Newly appointed this year, Maxine brings over two decades’ worth of experience to her role, most recently having spent the past ten years at the helm of the Asia-Pacific Screen Awards (APSA).
“Part of my role is to look at the holistic overview of the festival to create the right pitch and tone for it,” Maxine says. “When you can love a film but it may not fit and view as many titles as we can and create a festival that has got a film for everyone.
“You have to include films that are culturally and artistically interesting, films that may show examples of form and how directors are dealing with the moving image art form and how they’re playing with that in a different way.”
In programming this year’s festival, Maxine has drawn heavily on her previous experience to curate a fine selection of films that traverse the many wants and needs of Brisbane screen culture and the viewing public.
“If I look at my own career over the past two decades, the thing that’s defined me and what I want to do with film has really been about creating diversity on screen,” she says, “hearing other people's voices, disparate groups and other cultures so that people’s hearts and minds are expanded. Also not forgetting that we want to laugh, giggle and just have fun too.”
Brisbane International Film Festival 2017 runs for 16 days through August and September and its programme includes favourites from the 70th Cannes Film Festival, a retrospective, world cinema features, classic and much more.
This year, Maxine is particularly proud of the documentaries section of the festival. In addition to music docos like ‘The Go-Betweens: Right Here’, Maxine says it’s important for the festival to fulfil its educational remit of using film to educate and inform, as well as entertain.
“You also need to include documentaries or feature narratives that are dealing with problems in this troubled world,” she says. “We also have that kind of social responsibility to impart to audiences in Brisbane a sense of other and a sense of political understanding.
“Film is the most popular art form in the 21st century, and it is the most democratic and the most accessible. So we have a great opportunity with this medium to be able to potentially engender change. Not just that, also [to] entertain and entice and make people open their eyes to something they may not have considered before.”

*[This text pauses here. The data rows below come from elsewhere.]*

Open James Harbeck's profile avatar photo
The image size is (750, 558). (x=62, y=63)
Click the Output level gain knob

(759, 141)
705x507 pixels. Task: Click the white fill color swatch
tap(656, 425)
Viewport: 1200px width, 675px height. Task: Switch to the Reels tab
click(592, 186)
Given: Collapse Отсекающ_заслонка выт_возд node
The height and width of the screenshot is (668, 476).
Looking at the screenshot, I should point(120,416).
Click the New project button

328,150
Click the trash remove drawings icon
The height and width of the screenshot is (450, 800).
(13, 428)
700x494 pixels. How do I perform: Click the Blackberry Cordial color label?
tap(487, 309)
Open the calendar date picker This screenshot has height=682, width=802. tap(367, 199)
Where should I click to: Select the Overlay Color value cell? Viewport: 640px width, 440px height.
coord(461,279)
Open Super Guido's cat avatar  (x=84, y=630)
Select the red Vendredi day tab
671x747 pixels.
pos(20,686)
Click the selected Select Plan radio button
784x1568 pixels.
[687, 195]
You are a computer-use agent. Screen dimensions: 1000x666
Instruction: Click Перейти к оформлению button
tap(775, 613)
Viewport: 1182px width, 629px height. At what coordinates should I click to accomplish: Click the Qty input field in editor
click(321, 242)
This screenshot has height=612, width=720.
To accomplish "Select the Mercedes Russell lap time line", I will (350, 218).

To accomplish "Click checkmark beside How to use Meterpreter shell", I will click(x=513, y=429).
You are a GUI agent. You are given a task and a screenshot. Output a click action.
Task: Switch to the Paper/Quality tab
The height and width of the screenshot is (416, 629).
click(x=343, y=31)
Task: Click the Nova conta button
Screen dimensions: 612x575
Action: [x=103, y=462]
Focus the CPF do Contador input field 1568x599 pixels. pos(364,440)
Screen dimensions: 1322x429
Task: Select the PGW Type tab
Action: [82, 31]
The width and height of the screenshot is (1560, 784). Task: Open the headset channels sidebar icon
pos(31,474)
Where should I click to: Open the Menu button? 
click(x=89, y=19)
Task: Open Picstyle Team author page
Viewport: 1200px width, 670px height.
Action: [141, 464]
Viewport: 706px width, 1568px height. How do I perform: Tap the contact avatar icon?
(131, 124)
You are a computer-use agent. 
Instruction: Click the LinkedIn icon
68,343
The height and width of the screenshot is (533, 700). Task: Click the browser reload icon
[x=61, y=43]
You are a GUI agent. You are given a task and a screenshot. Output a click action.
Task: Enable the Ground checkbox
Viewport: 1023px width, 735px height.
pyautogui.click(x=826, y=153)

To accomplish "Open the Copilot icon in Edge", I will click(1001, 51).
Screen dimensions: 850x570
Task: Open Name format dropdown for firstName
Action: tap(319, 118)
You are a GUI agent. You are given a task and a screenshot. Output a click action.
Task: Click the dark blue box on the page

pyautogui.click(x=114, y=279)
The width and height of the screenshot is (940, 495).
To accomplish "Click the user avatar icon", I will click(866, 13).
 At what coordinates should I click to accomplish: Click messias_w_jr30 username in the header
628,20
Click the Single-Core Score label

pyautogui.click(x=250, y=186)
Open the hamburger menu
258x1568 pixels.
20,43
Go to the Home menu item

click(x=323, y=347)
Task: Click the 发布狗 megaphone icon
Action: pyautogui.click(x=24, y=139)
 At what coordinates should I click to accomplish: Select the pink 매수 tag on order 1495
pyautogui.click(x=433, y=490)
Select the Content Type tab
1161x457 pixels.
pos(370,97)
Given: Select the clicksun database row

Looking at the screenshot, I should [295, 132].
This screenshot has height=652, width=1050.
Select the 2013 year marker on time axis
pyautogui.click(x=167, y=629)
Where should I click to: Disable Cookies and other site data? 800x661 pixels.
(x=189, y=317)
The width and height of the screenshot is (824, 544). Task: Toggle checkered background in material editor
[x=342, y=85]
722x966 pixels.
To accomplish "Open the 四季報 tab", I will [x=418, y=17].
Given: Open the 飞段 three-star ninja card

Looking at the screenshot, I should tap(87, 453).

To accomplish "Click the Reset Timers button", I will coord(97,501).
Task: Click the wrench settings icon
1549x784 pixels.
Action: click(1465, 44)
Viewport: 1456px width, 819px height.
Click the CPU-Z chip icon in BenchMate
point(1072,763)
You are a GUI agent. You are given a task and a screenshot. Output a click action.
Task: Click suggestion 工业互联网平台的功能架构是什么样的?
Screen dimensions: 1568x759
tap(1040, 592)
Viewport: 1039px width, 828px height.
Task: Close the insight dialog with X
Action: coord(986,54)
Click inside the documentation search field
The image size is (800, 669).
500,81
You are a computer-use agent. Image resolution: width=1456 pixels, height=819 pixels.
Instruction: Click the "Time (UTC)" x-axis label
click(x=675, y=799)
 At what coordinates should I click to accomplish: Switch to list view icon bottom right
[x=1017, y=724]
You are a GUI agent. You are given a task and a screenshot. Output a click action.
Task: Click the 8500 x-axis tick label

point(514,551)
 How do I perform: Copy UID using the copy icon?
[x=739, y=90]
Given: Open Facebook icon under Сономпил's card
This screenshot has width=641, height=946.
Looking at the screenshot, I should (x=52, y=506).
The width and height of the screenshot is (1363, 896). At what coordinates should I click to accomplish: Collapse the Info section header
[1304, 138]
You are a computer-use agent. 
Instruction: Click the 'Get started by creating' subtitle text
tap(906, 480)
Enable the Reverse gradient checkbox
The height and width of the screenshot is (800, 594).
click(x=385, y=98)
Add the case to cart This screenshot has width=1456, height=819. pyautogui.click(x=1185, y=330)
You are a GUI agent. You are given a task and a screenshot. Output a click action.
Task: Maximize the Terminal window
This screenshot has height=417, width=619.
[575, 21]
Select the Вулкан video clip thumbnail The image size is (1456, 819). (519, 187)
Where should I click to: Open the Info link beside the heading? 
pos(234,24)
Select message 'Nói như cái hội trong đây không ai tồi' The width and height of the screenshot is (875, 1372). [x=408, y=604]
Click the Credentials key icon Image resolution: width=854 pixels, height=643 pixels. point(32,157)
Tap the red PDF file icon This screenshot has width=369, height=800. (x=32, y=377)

Despite having to be brought together quickly in the wake of delayed funding, Brisbane International Film Festival 2017 will continue to be a shining cultural beacon for this city, with Maxine looking forward to a much bigger production next year.
“There is much we’ve achieved in a short period of time,” she says, “and that will give you the sense of what we can achieve next year when we’ve got the full baking time that it takes to do an international city festival.”